» WHAT IS BEING ASKED
List each line of the records that contains the word "image". Letter case must match.

» DATA TO USE
= = =

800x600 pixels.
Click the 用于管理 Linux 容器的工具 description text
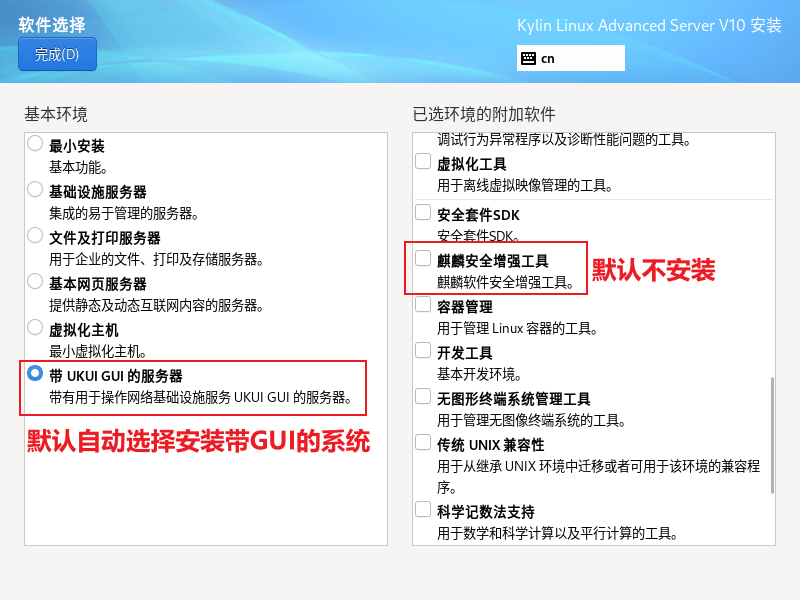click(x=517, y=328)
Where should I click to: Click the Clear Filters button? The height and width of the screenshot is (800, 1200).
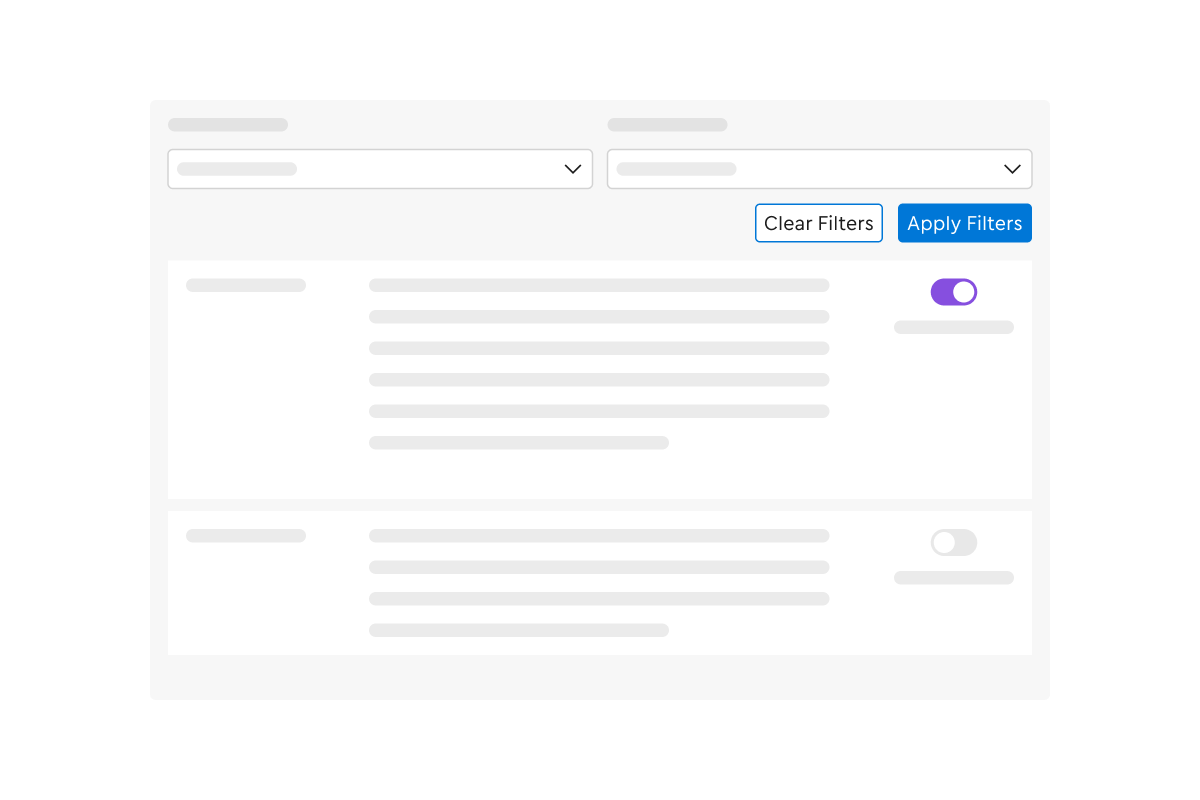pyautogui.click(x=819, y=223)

= = =

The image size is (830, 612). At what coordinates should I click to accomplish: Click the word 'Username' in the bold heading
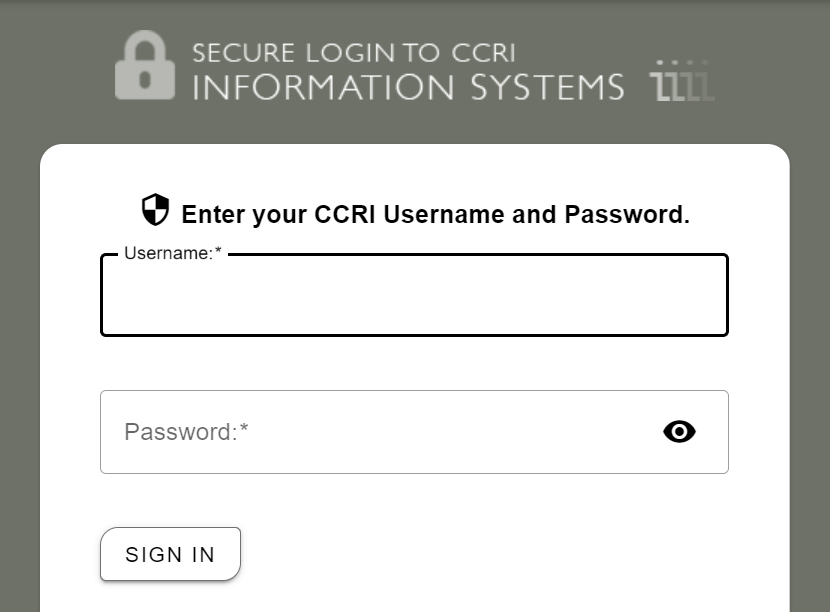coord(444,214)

= = =

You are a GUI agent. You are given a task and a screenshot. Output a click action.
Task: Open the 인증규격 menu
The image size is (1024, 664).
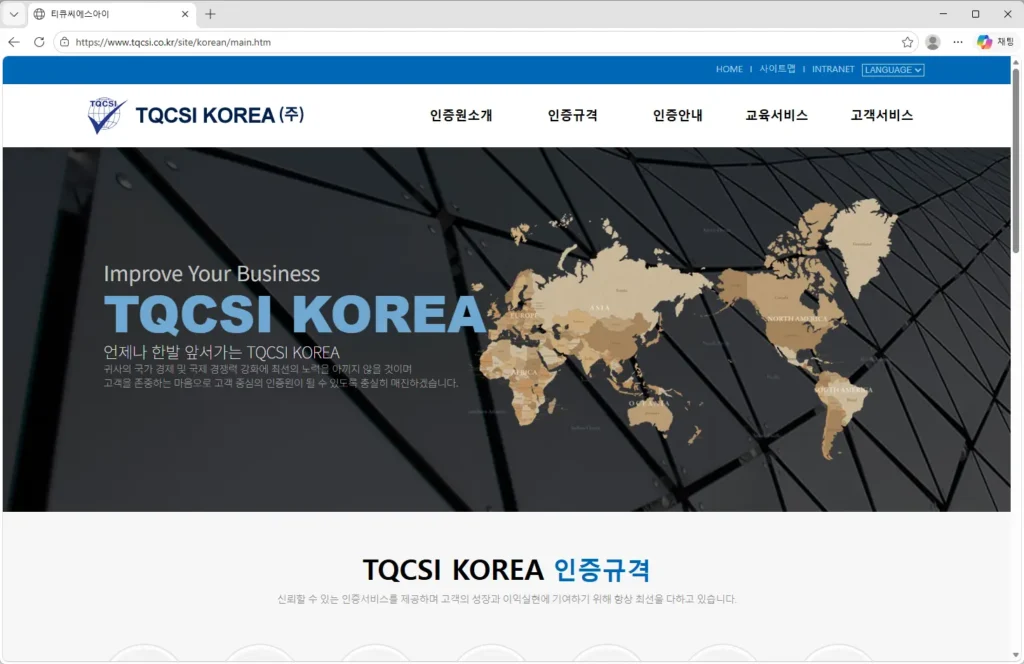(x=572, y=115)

= = =

» EXERCISE RESPONSE
The image size is (830, 612). At what coordinates should I click to accomplish: Click the word 'Username' in the bold heading
The image size is (1024, 664).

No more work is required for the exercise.